Despite my affinity for the Dream Machine, it wasn’t pulling much for style points. Minivans were for soccer moms. Old people. Not surfers or snowboarders.
Once that summer had passed, I went to college in Kelowna and rode transit, bumming rides to the mountain, traveling by bicycle, making it work. Within a year or two I bought a high-mileage Acura. When that thing died, an ’87 Honda CRX two-door with bald tires stepped in. It got me to the mountain in style, despite a few impromptu 360s on the icy highway to Big White. A burgundy Subaru wagon followed, lasting nearly a decade before I upgraded to a late-model Impreza.
But this spring, I decided to buy a snowmobile. That 2.0-liter Impreza engine wasn’t fit to haul it. So, I started searching for a truck. There was the utilitarian Ford Ranger and the pricey Toyota Tacoma. The idea was to add a box-top, put a platform in the back, and have a surf and snow rig that’s ready for whatever.

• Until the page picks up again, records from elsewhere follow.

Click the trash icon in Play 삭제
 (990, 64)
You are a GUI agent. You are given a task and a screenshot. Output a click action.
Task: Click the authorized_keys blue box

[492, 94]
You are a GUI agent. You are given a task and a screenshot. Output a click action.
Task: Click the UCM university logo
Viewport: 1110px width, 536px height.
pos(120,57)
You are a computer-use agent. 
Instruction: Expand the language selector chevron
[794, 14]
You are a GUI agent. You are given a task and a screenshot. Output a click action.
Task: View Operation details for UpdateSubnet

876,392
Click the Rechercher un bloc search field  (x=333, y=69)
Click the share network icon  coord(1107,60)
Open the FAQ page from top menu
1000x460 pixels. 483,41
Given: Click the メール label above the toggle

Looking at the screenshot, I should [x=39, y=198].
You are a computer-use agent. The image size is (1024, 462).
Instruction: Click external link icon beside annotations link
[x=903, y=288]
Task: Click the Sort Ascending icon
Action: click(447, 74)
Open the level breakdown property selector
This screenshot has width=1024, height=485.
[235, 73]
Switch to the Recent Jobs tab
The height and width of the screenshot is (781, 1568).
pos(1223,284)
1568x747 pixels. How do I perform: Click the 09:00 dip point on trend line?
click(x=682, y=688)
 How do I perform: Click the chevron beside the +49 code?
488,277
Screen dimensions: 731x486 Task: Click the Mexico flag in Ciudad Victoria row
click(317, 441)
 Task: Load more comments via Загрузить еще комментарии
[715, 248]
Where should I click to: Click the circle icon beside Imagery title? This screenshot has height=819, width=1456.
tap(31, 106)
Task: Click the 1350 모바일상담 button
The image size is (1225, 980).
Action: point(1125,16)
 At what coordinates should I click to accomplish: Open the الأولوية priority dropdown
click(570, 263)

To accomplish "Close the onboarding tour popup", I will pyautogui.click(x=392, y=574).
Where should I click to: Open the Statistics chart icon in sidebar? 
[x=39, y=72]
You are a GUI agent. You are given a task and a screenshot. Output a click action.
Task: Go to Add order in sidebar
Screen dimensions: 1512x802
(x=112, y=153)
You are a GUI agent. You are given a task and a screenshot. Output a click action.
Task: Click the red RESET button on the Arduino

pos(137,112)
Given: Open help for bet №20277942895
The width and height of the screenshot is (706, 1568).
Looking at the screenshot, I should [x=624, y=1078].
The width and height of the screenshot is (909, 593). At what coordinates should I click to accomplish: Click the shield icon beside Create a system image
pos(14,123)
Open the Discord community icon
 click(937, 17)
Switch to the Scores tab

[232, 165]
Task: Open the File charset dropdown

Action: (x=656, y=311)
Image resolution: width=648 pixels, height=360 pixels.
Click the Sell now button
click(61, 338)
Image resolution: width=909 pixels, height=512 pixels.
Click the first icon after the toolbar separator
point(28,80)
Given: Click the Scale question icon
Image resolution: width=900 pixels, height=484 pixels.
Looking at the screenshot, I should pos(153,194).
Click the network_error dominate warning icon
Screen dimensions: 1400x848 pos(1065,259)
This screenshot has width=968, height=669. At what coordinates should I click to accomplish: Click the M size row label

Then it hit me: Why not get a minivan? The Toyota Sienna, specifically, was available in AWD, had the same 266 horsepower engine as the Tacoma, and twice as much room inside as any pickup bed. Drop a trailer hitch on one and it’ll get you and a snowmobile where you need to go. But my vanity got in the way. Could I really drive a minivan? I may be 36 years old, but I don’t have any children. Unshackled dudes drive fast cars, or trucks, or something like that, right?
After coming to terms with my ego, I sold my Impreza and found a 2010 Sienna in Cashmere, WA for the same price. Even though I pulled the backseats out immediately, some friends made fun of me, asked when I was having children. Others inquired what I was going to do for a build-out. But I don’t see any need for a spendy interior. With push-button doors, a cargo box on the roof, and a foldable memory foam mattress that leaves ample space for gear storage, there’s more than enough room for weeks on the road. It’s a stealth camper if ever there was one. Plus, she gets 20 mpg and pulls that single-place sled trailer like nobody’s business.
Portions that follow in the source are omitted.